Airports Council International Europe (ACI Europe), which represents over 500 airports in 55 countries, and the International Air Transport Association (IATA), a trade association representing around 290 airlines, made the demand in a joint statement published today (March 11).
“March 11 marks exactly two years since the World Health Organization (WHO) announced Covid-19 was a global pandemic,” said Rafael Schvartzman, IATA’s regional vice president for Europe.
“In that time, we have seen increasing evidence that border restrictions are ineffective.
“The latest research from OXERA and Edge Health confirms that by the time a variant of concern is identified and restrictions are implemented, cross-border transmission will already have happened.
“Europe’s population immunity is strong and Covid-19 is essentially now an endemic disease.
“The time has come [for member states] to focus their Covid efforts on surveillance and remove remaining intra-EU restrictions.
“This will free people to travel, and support jobs returning to the European air transport and travel sectors.”
According to the ACI website, the latest available data shows that in January 2022, there were still 45.7% less passengers travelling than in 2019 [before the start of the pandemic].
The organisation said that in light of the improving Covid situation in Europe, EU and EEA member states should:
Remove all health-related travel and border restrictions ahead of the summer season, at least on intra-EEA flights, specifically testing, contact tracing and vaccine certificates
Align the health restrictions applicable to aviation to those applied nationally, particularly with reference to mask mandates
Allow those vaccinated with a WHO-approved vaccine to travel into the EEA from third countries with the same conditions as those passengers vaccinated with an EMA-approved vaccine.
Travel between EU countries usually requires proof of being fully vaccinated (often three doses or a combination of vaccinations and recovery certificates), although rules can alter depending on the destination.
Some countries also still ask for passenger locator forms.
Domestically, most countries still have mask rules in place to some extent.
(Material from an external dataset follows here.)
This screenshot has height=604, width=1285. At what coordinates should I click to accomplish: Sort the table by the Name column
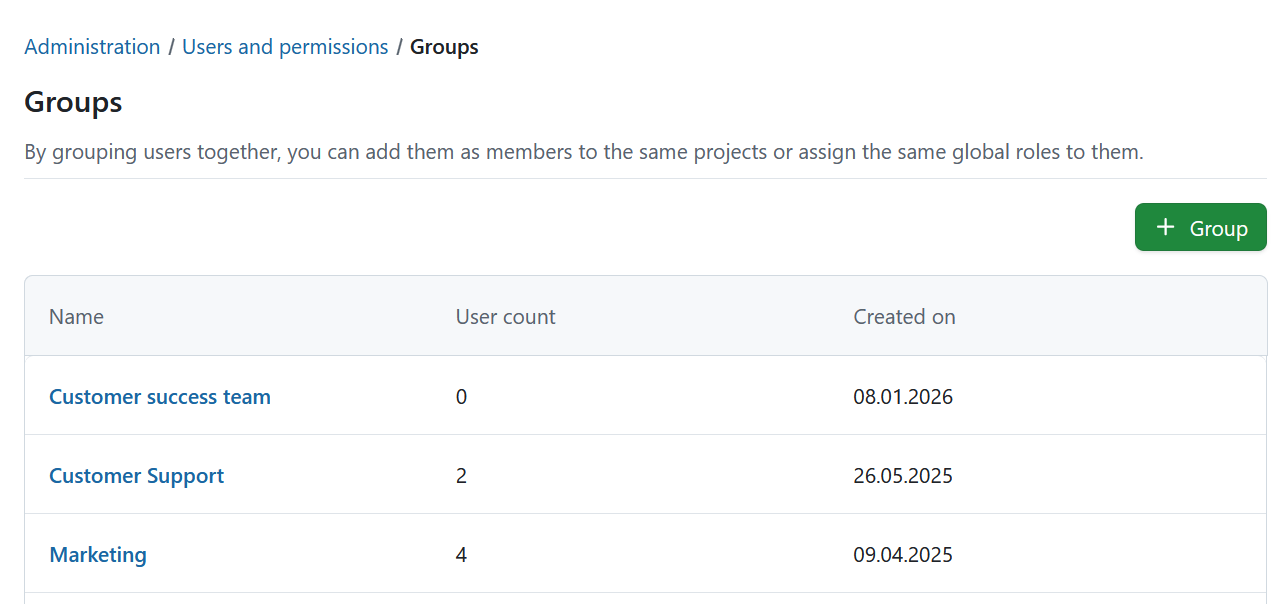(76, 316)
France is set to drop the need for people to wear masks in indoor spaces from March 14, but they will still be required on public transport.
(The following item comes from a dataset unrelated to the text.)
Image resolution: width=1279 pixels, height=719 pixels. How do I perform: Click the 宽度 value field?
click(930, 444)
On the organisations’ third demand, the EU adopted a recommendation in February calling on member states to allow travellers to be classed as fully vaccinated as long as WHO-approved vaccines have been used.
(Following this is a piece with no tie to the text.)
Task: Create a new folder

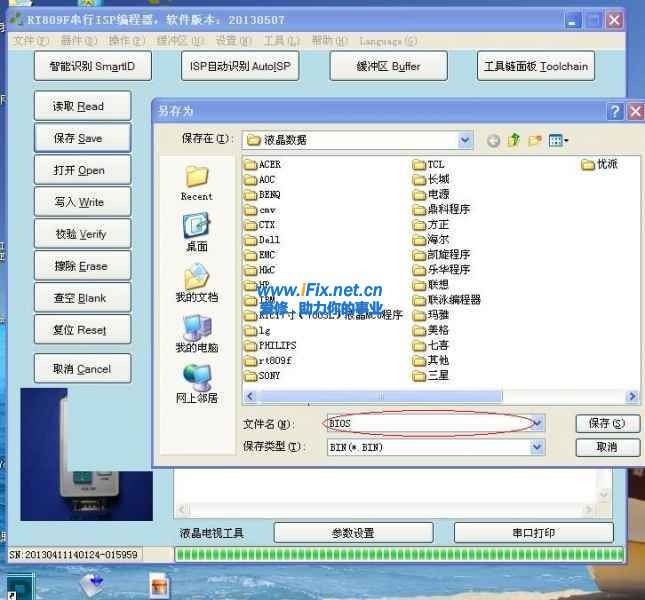Action: [x=535, y=140]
The recommendation is not binding and countries can choose to implement it or not.
France currently only recognises vaccines approved by the European Medicines Agency (EMA). Those who have been vaccinated with a vaccine approved by the WHO but not the EMA, but get a booster dose with either Pfizer-BioNTech or Moderna to be considered fully vaccinated.
The Connexion asked France’s health ministry on February 22 if it would follow the EU’s recommendation, but was not given a direct answer.
The Interior Ministry’s website shows it has not implemented this recommendation yet.